Natural Law, Tao, Dharma & Logos


#1

Are these the same thing?

Not that Taoism is the same thing as Greek philosophy or Christianity as Bhuddhism but can this sense of a natural ordered way or law of the universe be compared & contrasted among these so different world views?


#2

[quote="Michael_Mayo, post:1, topic:296360"]
Are these the same thing?

Not that Taoism is the same thing as Greek philosophy or Christianity as Bhuddhism but can this sense of a natural ordered way or law of the universe be compared & contrasted among these so different world views?

[/quote]

Well Michele Ruggieri tried to introduce Catholicism to the Chinese masses by explaining the Logos through the Tao present in Chinese thought (in Buddhism and Taoism)


#3

[quote="Michael_Mayo, post:1, topic:296360"]
Are these the same thing?

Not that Taoism is the same thing as Greek philosophy or Christianity as Bhuddhism but can this sense of a natural ordered way or law of the universe be compared & contrasted among these so different world views?

[/quote]

In simple terms as abstract principles, yes, all can refer to the existence of a system of coherence within reality. However, individual expressions of the details of such principles diverge pretty rapidly. Why?


#4

How did she do?

[quote=Mystophilus]Why?
[/quote]

I heard that the Chinese translate Gospel John 1:1 thus:
“In the beginning was the Tao, and the Tao was with God, and the Tao was God.”
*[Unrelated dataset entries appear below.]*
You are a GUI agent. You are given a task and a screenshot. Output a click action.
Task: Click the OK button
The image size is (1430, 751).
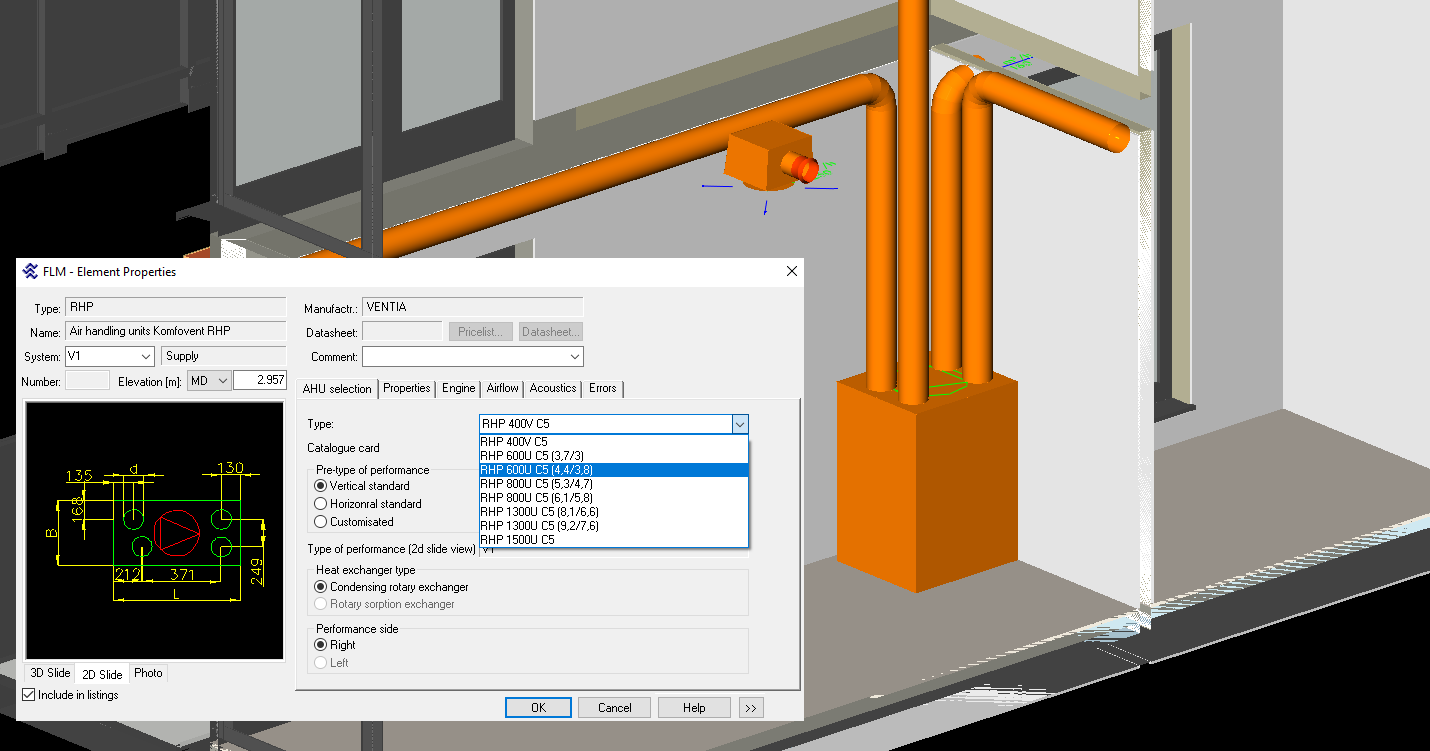coord(538,707)
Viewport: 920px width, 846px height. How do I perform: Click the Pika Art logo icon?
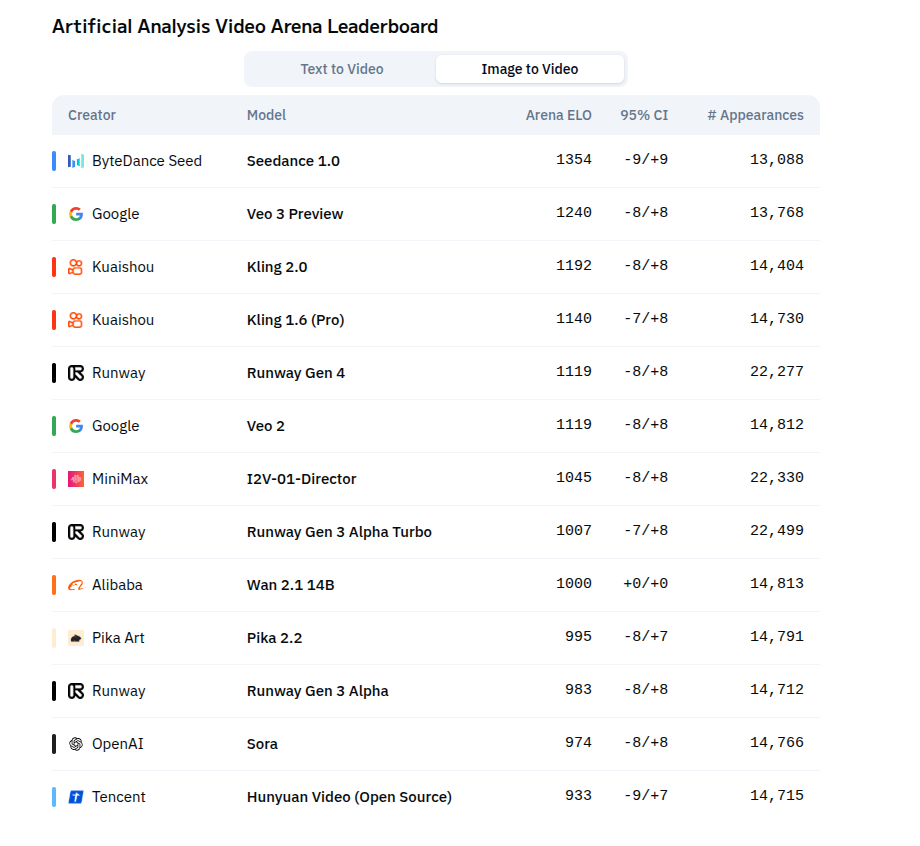(x=76, y=638)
So I was curious about the relationship of the concepts.


#5

[quote="Michael_Mayo, post:4, topic:296360"]
How did she do?

I heard that the Chinese translate Gospel John 1:1 thus:
“In the beginning was the Tao, and the Tao was with God, and the Tao was God.”

So I was curious about the relationship of the concepts.

[/quote]

Well, HE, got into a fight with Matteo Ricci and the Chinese Rites Controversy screwef up everything


#6

I seem to have taken an interest in Chinese religion. I encounter many college students from China. Matteo Ricci looks like an important figure in the picture.

Ricci’s solution of this problem caused a long and heated controversy in which the Holy See finally decided against him. The discussion also dealt with the use of the Chinese terms T’ien (heaven) and Shang-ti (Sovereign Lord) to designate God; here also the custom established by Father Ricci had to be corrected…Ricci’s opinion has been adopted and confirmed by illustrious modern Sinologists, amongst whom it suffices to mention James Legge (“The Notions of the Chinese concerning God and Spirits”, 1852; “A Letter to Prof. Max Muller chiefly on the Translation of the Chinese terms Ti and Chang-ti”, 1880).


#7

I have a Chinese Bible which uses 道, “Dào” (or “Tao” in the Wade-Giles romanisation), for Λογος in Jn 1:1.

The relationship of the concepts is tricky, not least because Lao-zi’s representation of the Dao is not identical to Zhuang-zi’s. The Dao de Jing (traditionally authored by Lao-zi) describes the Dao in some terms very reminiscent of apophatic mystics’ descriptions of God, but then it also describes the Dao as a non-sentient operating principle. While 道 is a fairly reasonable rendering of λογος, it is rather less useful for God, because of the differences between the Chinese usage of 道 and the Greek usage of λογος.


#8

[quote="Michael_Mayo, post:6, topic:296360"]
I seem to have taken an interest in Chinese religion. I encounter many college students from China. Matteo Ricci looks like an important figure in the picture.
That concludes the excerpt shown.